Eles dizem que o projeto ajudará a cumprir as metas da Lei de Energia Limpa da Colúmbia Britânica de fazer a transição de 15% do consumo de gás da província para energia renovável ou de baixo carbono até 2030.
Solução viável ou ferramenta de marketing?
O conceito “parece certamente novo”, de acordo com Guru Gurumurthy, analista sénior do programa de electricidade do Pembina Institute, com sede em Toronto, um think tank que defende uma transição energética eficaz.
No entanto, ele diz que este sistema não é barato, observando que “na verdade contribui para as emissões de gases com efeito de estufa”. Gurumurthy acredita que a energia eólica ou solar são soluções mais viáveis porque “são as soluções energéticas mais económicas disponíveis hoje”.
Outros críticos questionam se a produção de metano a partir do biogás é uma solução eficaz para as alterações climáticas ou apenas outra forma de comercializar o gás como energia renovável.
Eddie Dearden diz que depois de aprender mais sobre as alterações climáticas há cerca de uma década, desistiu da sua carreira como engenheiro químico na indústria do carvão para se concentrar no design de casas sustentáveis.

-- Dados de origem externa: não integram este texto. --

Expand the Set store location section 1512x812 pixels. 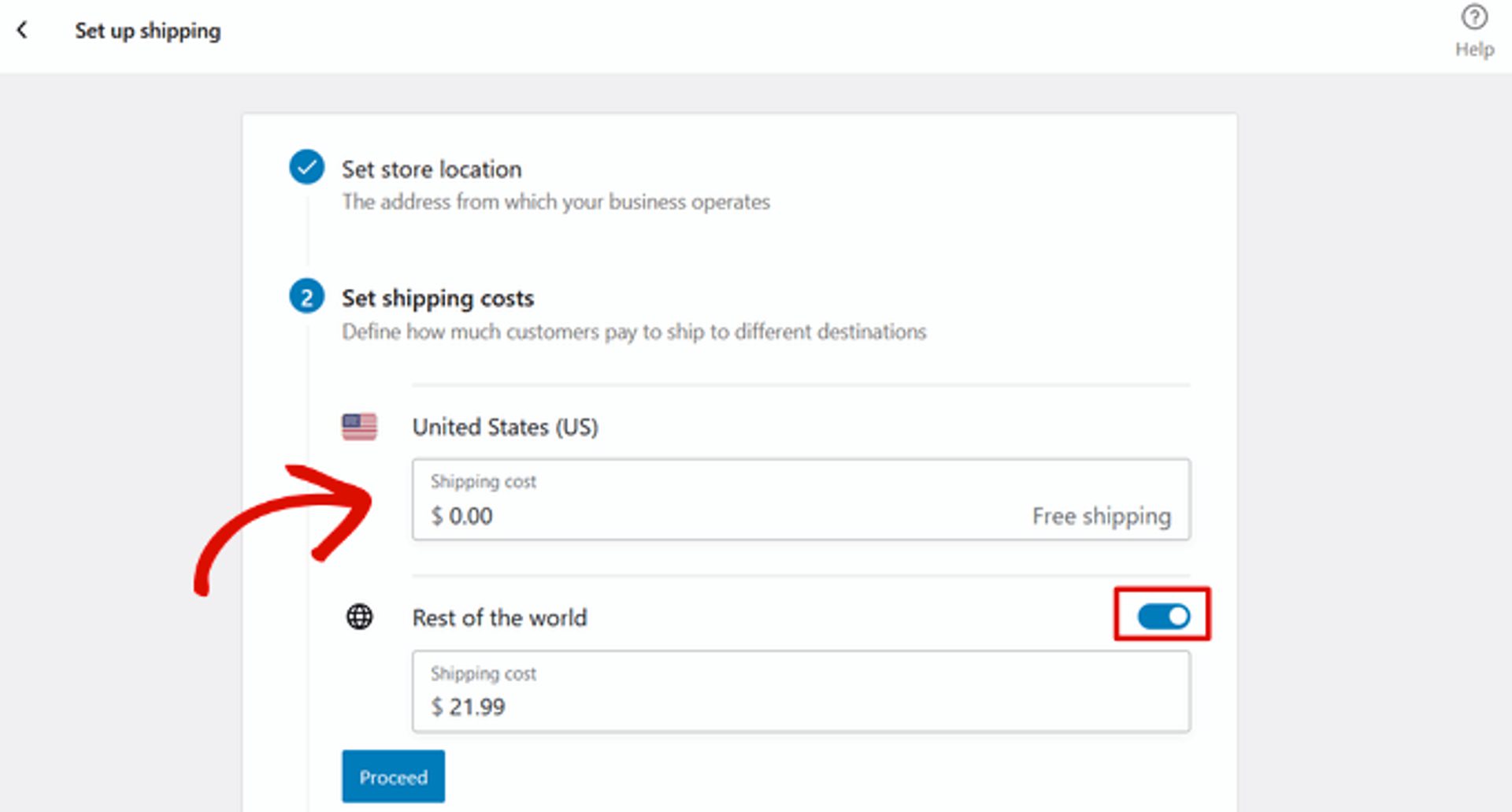[432, 169]
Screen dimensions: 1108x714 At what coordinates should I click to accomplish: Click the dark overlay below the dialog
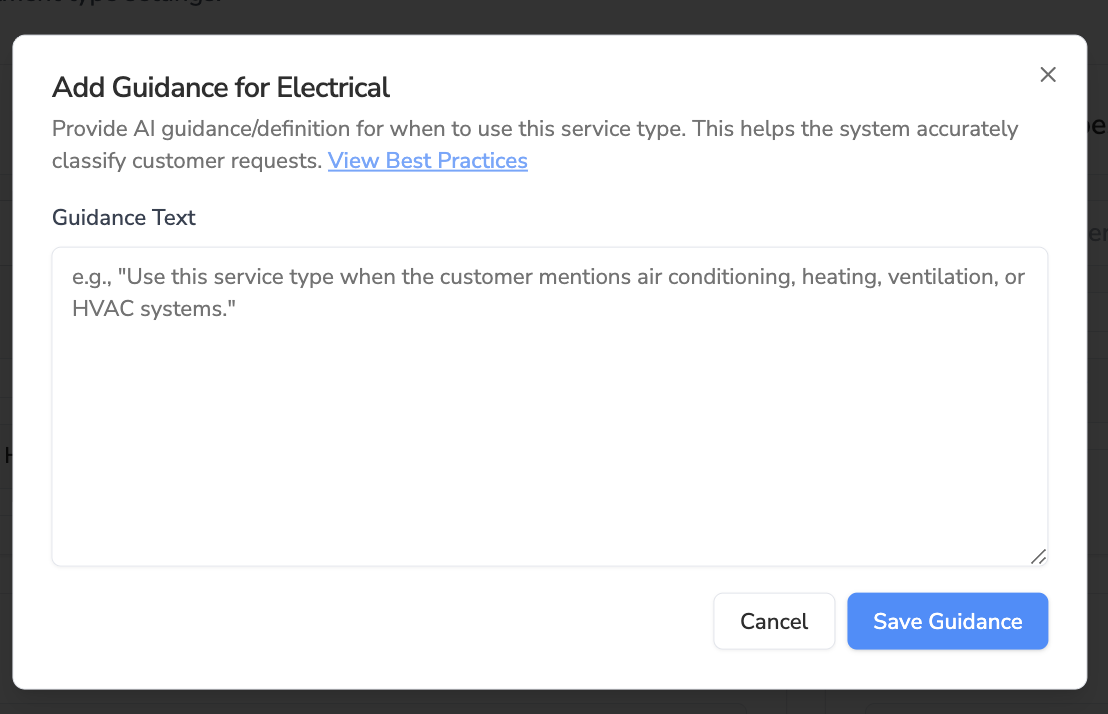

Ele apresentou uma queixa à Comissão de Concorrência do Canadá acusando as empresas de gás de enganar os consumidores sobre o impacto ambiental do uso do gás. Ele também é um dos demandantes que está processando o FortisBC por suposta “lavagem verde” – marketing que faz a empresa parecer mais ecologicamente correta do que realmente é – e está pressionando os governos locais para mudar o termo “gás natural” para “gás fóssil” para combater o deixar claro ao público que a utilização deste combustível deve ser eliminada gradualmente, tendo em conta as alterações climáticas.
“Basicamente, eles produzem um dos gases de efeito estufa mais poderosos: o metano”, diz Dearden. Ele acredita que o Canadá deveria parar de usar este gás porque é muito difícil de conter.
Zaremba diz que a central eléctrica de Lulu está agora a reutilizar o excesso de gás que foi anteriormente queimado. Ela diz que vender o gás para reaproveitamento evita que o metano escape para a atmosfera.
“Capturamos metano, limpamos e queimamos”, disse ela. “Seria ótimo se pudéssemos mudar completamente para a eletricidade e para a energia solar ou eólica renovável. Pessoalmente, vejo isto como um passo no caminho para a transição energética.”